I wanted to pose my initial thought experiment and see if any of you have helpful ideas to see if life can be breathed back into this mechanic.
For context – the game is a dudes on a map type game in the same genre as Nexus Ops, Kemet, Blood Rage, Forbidden Stars, Scythe, etc.
The combat mechanism needed to be both interesting on its own, but also not crowd out the game.
The specific thought experiment – design challenge I presented with myself was to design a dice based combat system that does not have a swingy randomness inherent in such systems. Most modern dice combat designs do this by giving additional powers to change die rolls (Forbidden Stars). Or not have a “miss” side to a die – so all sides have some positive outcome – but it might not be the exact positive outcome you wanted (block vs hit).

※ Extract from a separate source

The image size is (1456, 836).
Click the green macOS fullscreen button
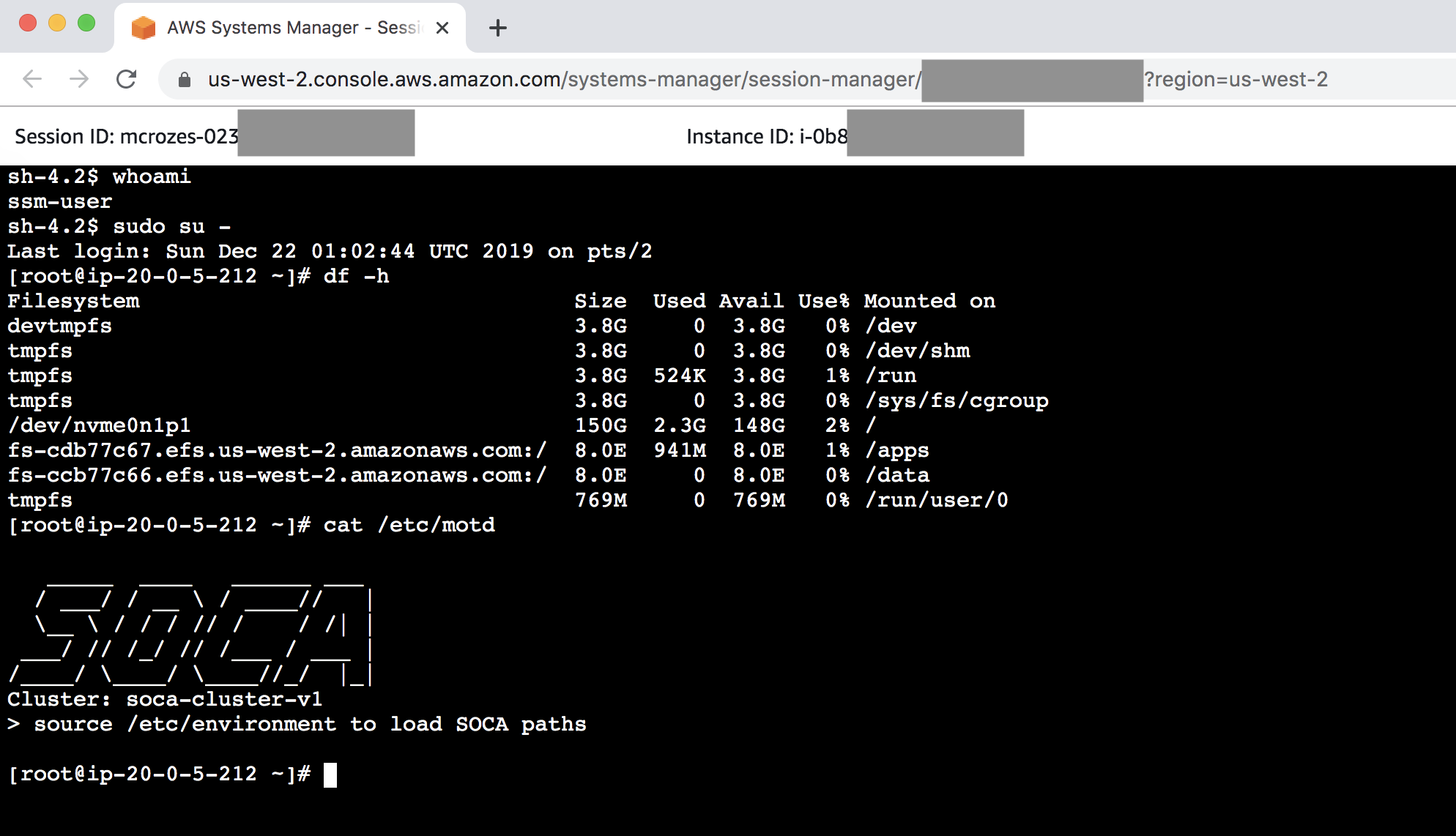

The solution I came up with was a dice-drafting combat system – players in combat roll a communal pool of die then go back and forth taking a die from the pool.
The main issue with this mechanic on its own is it’s too deterministic. Players can more or less math out what they need and know from assessing the communal pool what the outcome will be- the actual drafting doesn’t give much meaningful play.

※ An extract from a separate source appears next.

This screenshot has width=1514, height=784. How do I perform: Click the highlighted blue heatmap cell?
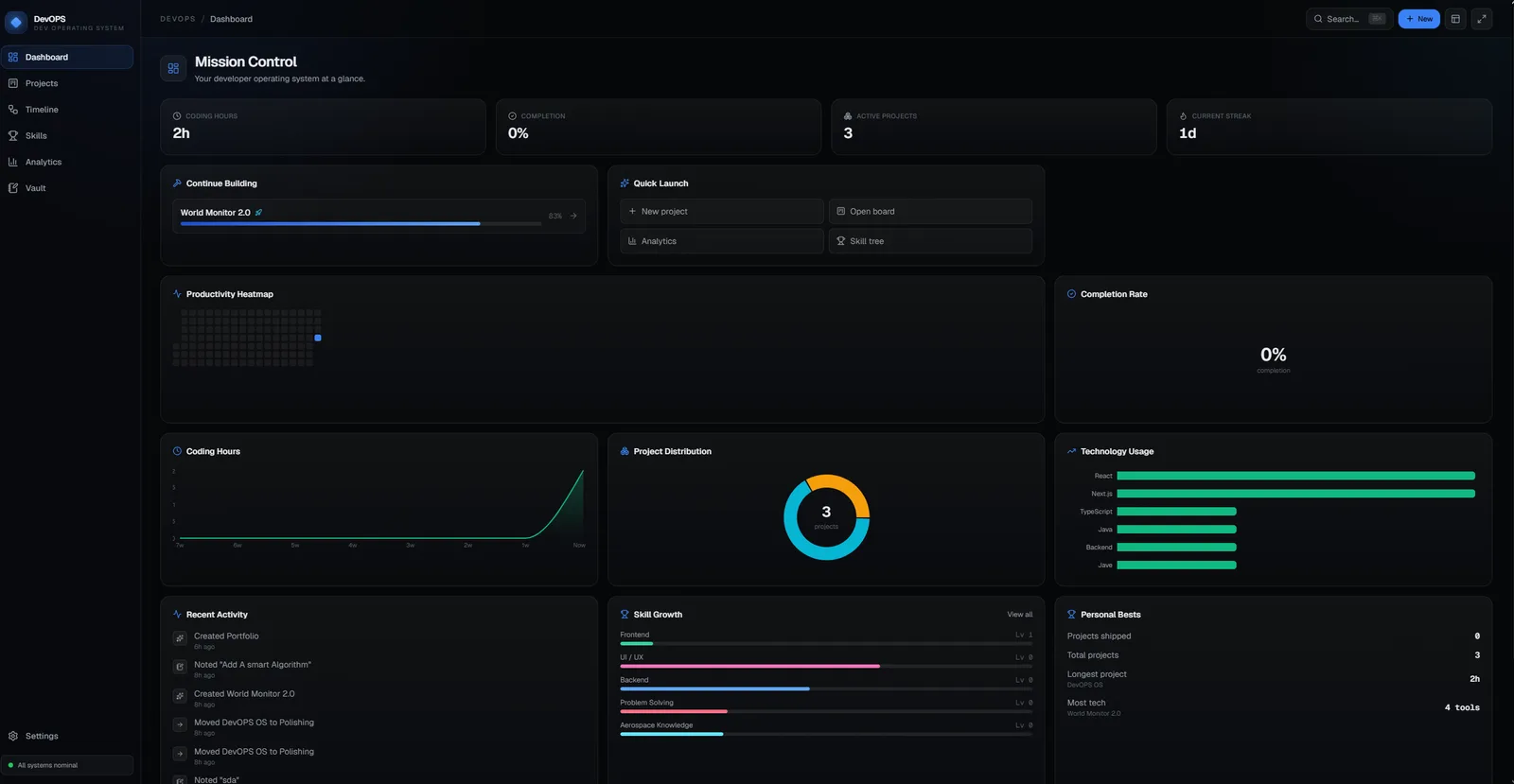pos(318,338)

I came out with a workable system to mitigate that determinism – but I’m just curious what your minds will come up with given the task to create a dice-drafting combat mechanism?
posting these questions are hard - because as some of you alluded to, you kind of need to know the whole game in order to properly answer the question, and I’d rather not write a full blown designer diary. I suppose a better way would be to phrase the question generally “If you were to design a combat system based on dice drafting- how would you do it?” I had hit a wall tackling this design challenge and was hoping to get fresh insight.
At any rate I’ve found my answer to lie in 2 aspects- playing cards from the hand, as has been suggested- but more importantly adding a resource of sorts to the battle that allows you to boost a die you draft. You can spend all the resource now and draft a very strong die, but your opponent might be able to counter, or you can evenly scatter the resource across the die. This adds just enough “unknown” into the system. How much will your opponent commit to his next die draft?